Monday, Oct. 11, 1993
Alone and on the Run
By John Skow
TITLE: TO THE WHITE SEA
AUTHOR: JAMES DICKEY
PUBLISHER: HOUGHTON MIFFLIN; 275 PAGES; $22.95
THE BOTTOM LINE: An airman's hopeless, exultant flight from civilization is told in a poet's charged language.
There is a strange airlessness to this brooding, mannered tale -- part adventure story, part death chant -- of a downed U.S. airman's run to avoid capture, across the length of World War II Japan. The mood is intentional; author James Dickey, whose day job is writing and teaching poetry (and who wrote the hugely successful novel Deliverance), does not make mistakes with words. Quite deliberately, he has created a hero, a tail gunner named Muldrow, who by birth and choice has been isolated from human society. Muldrow was raised in the Alaskan bush. He got along well enough with his father when necessary, but preferred the wild prey and predators of the mountains to people, and in truth was most at home with no other life on the great, empty snowfields and shelved ocean ice.

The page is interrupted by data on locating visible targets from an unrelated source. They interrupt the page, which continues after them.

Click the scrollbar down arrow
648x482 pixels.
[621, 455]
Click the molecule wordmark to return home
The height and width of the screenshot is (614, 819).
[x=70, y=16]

Dickey takes such a man, no one's friend or enemy, a solitary legend with seven gunnery kills to his credit, and isolates him still further. Muldrow's bomber is shot down over Tokyo, and he parachutes safely into the city's dock area, where he hides. He decides to try to reach the frigid, unpopulous island of Hokkaido, several hundred miles to the north. There is no realistic prospect of getting there, or of surviving if he manages it. But when an air raid starts a fire storm, he kills one man for clothes and another for shoes, < smears soot on his face, and starts out.
So author and character are exactly where they want to be: alone, on the run, in danger. Dickey's danger is considerable: he chooses to tell the story as a first-person meditation by a powerfully intuitive man whose nature has made him almost wordless. He gives Muldrow a risky interior narrative style that is both mystical and deliberately awkward. The peril is that this will sound like a winning entry in the Bad Hemingway contest. Sometimes it's close, as when Muldrow describes terraced farms in moonlight: "I was up on the levels, big levels, the levels of the world, like they were in that place. That place, and not any other place. They were the levels, there in the moon; they were the only levels. That's where I was . . ." But by brute force of talent Dickey makes the reader accept that yes, Muldrow might actually think this way. Language is not the book's problem.
What is the problem, and a crippling one, is that it is not just Muldrow who has turned his face away from humanity; this is a novel carefully planned to exclude all human contact. Dickey has his character kill several people on his way north, doing it efficiently and without hatred or regret, like a hunter killing rabbits. The structure of the novel justifies this, of course; these are enemies. And Muldrow is an impressive creation, a primitive marvel. But he is incomplete, not fully human. In society he would be a sociopath; out of it, for all his interior monologue, he is simply a doomed predator. And whether Dickey is aware of his hero's limitation is not at all clear.